◆ **Passage provided**
+ + + + + + +

First of all (besides the resolution difference, which is so dramatic;-), the color:

Like I mentioned before, both sequences were not color corrected, only the same color temperature was set. Hasselblad shows very neutral colors, while Canon added too much saturation into the picture.

Amount of details are enormous on the image captured with 50 Mpx sensor: tiny 35mm sensor simply can’t capture that many. Hasselblad is also softer, despite of sharpening was set to “high” in RAW converter: This is the way I want it to be, as we can always increase sharpness later in post production, but still have maximum of the details from RAW.

Regarding DOF:

Large sensor has shallow DOF compared to a smaller 35mm sensor at the same aperture, as expected. However, because it’s 120mm lens has more room for aperture adjustments, it still wins the competition: while providing extremely shallow DOF when needed, it capable to deliver still full of detail image at almost completely closed iris, F41.

Canon is showing very good results as well, despite the fact that image was a little overexposed (see those orange stems). Even at F29, it is still good (not as good to be used though, I usually do not go beyond f22). Probably the same as HC 120 at F41, if only the resolution would be the same:-)

The last test:

Overexposure on non-reflective object, the same flower

Canon MK3:

Again, Canon was able to recover the same (+-10%), I really do not see the difference) amount of overexposed tissue. It looks like highlights is not a big problem for Canon, but deep shadows are.

Ok, almost done here:-) Except the video. Yes, we got a video of the whole process, and I need one more day to finish it up. There will be mine and John’s happy faces talking about the cameras, the shooting setup and, most interesting, a focus adjustments on Hasselblad when shooting tethered. This is one thing about Hasselblad’s controls I definitely like: I can select any point on the image (all done from connected PC or Mac) and adjust focus to get the maximum contrast (which is an indication of a maximum focus), all controlled from a computer.

Found some interesting info regarding Anti Aliasing filter on our cameras:

There is a company called Maxmax, they can remove AA filter from most of 35mm DSLR. There is a comparison before and after AA filter removal on maxmax.com

Quite interesting, is not it? There is a long debate about AA removal, enjoy all ten pages, if you can: AA discussion

Now, the conclusion.

+ + + + + + +

◆ **Exercise**
Summarize the camera comparison above in three sentences.

◆ **Source material**
+ + + + + + +

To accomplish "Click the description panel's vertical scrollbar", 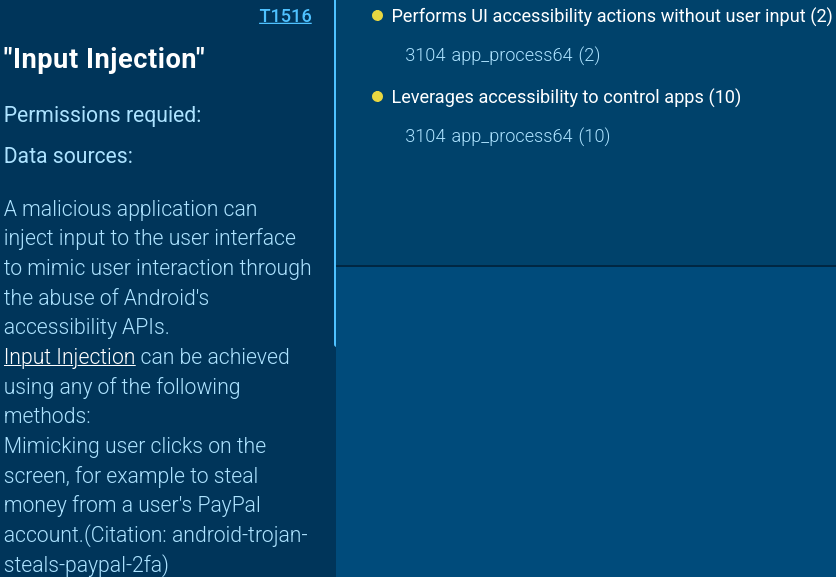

+ + + + + + +

◆ **Written reply**
Without color correction, the Hasselblad showed neutral colors while the Canon added too much saturation, and the Hasselblad's 50 Mpx sensor captured far more detail than the 35mm sensor, though its image was softer. The larger sensor gives shallower depth of field at the same aperture, yet the Hasselblad's 120mm lens still delivered a detailed image at F41, while the Canon also did well and had little trouble with overexposed highlights, its weakness being deep shadows. The writer also praises the Hasselblad's tethered focus adjustment from a computer, promises a video of the process, and notes that a company called Maxmax can remove the anti-aliasing filter from most 35mm DSLRs.